In Tunis, protesters burned Israeli and American flags and demanded the expulsion of the U.S. and French ambassadors for what they termed their unconditional support for Israel.

    "They (Palestinians) have no food or water, and they are getting bombed. This is genocide, not war. This is a crime. We must find a solution," said Ines Laswed, a demonstrator.

Nadia Sweilam, a student, said: "The killing of hundreds of innocent people proves that we no longer have a choice but to resist. It's either them or us."

The death toll from the hospital explosion was by far the highest of any single incident in Gaza during the current violence, and saw protests erupt on Tuesday evening and again on Wednesday in the Israeli-occupied West Bank and the wider region, including in Jordan, Iran, Tunisia, Lebanon and Turkey.

In Amman, deployed riot police pushed back thousands of Jordanian protesters planning to march on the heavily fortified Israeli embassy.

"No Zionist embassy on Arab land," demonstrators chanted in the Rabia district of the Jordanian capital after noon prayers.

'REVENGE, REVENGE'

The protesters voiced slogans backing Hamas, including "Revenge ... revenge ... O Hamas, bomb Tel Aviv."

In Lebanon, security forces fired tear gas and water canon at protesters who were throwing projectiles as a protest near the U.S. embassy north of Beirut turned violent, footage broadcast by footage broadcast by Lebanese broadcaster al-Jadeed.
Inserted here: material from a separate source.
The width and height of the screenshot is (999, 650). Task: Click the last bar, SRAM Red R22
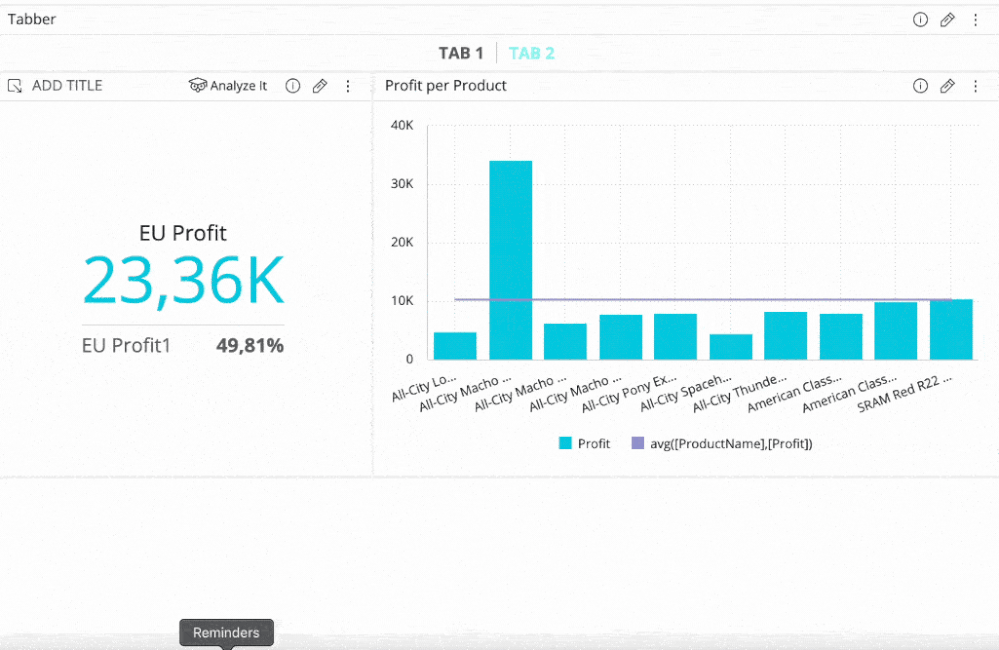click(x=951, y=329)
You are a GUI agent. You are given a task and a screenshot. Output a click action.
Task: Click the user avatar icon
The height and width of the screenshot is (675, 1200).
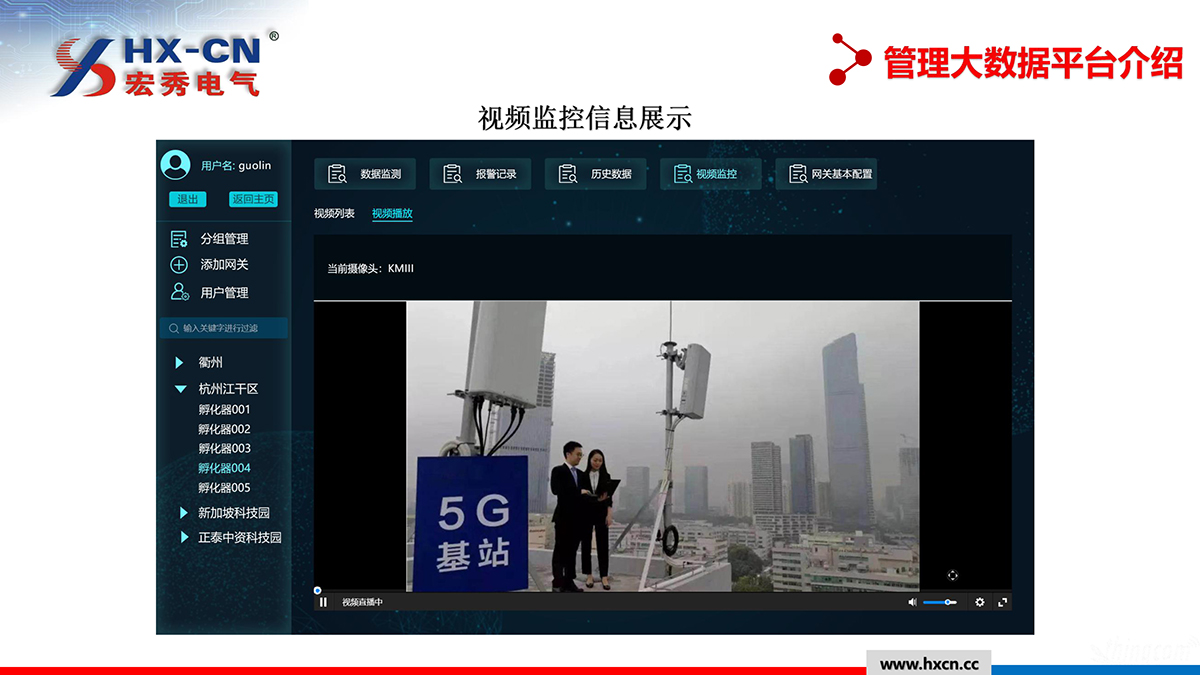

In Beirut's Hezbollah-controlled southern suburbs, thousands of people gathered for a protest, waving Hezbollah, Palestinian and Lebanese flags and chanting "Death to America".

"This entity (Israel), as we know very well, is built on the foundation of massacres," senior Hezbollah official Hesham Safieddine told the rally.

The French Foreign Ministry said on Wednesday it was advising its citizens against any travel to Lebanon, unless impossible otherwise, given the "security tensions in the region", especially at south Lebanon's border with Israel.

The move by France comes at a time of heightened security concerns across much of Europe linked to the Israel-Hamas conflict and to attacks by other Islamist groups such as Islamic State (IS). France says 24 of its citizens were among the 1,400 people killed in Hamas's Oct. 7 attack on Israel.

Eight French airports faced security alerts on Wednesday and several were evacuated for checks, and the Palace of Versailles closed again due to its third security scare in five days.

France is on its highest state of alert after the Oct. 13 murder of a schoolteacher in a suspected Islamist attack.

Italy on Tuesday arrested an Egyptian and an Italian citizen of Egyptian origin on suspicion of terrorism offences and being members of IS, the Milan prosecutors' office said.

Italy has also stepped up surveillance, especially in crowded areas, and increased protection for sites that might be targets for attacks, Interior Minister Matteo Piantedosi said, in light of the war between Hamas militants and Israel.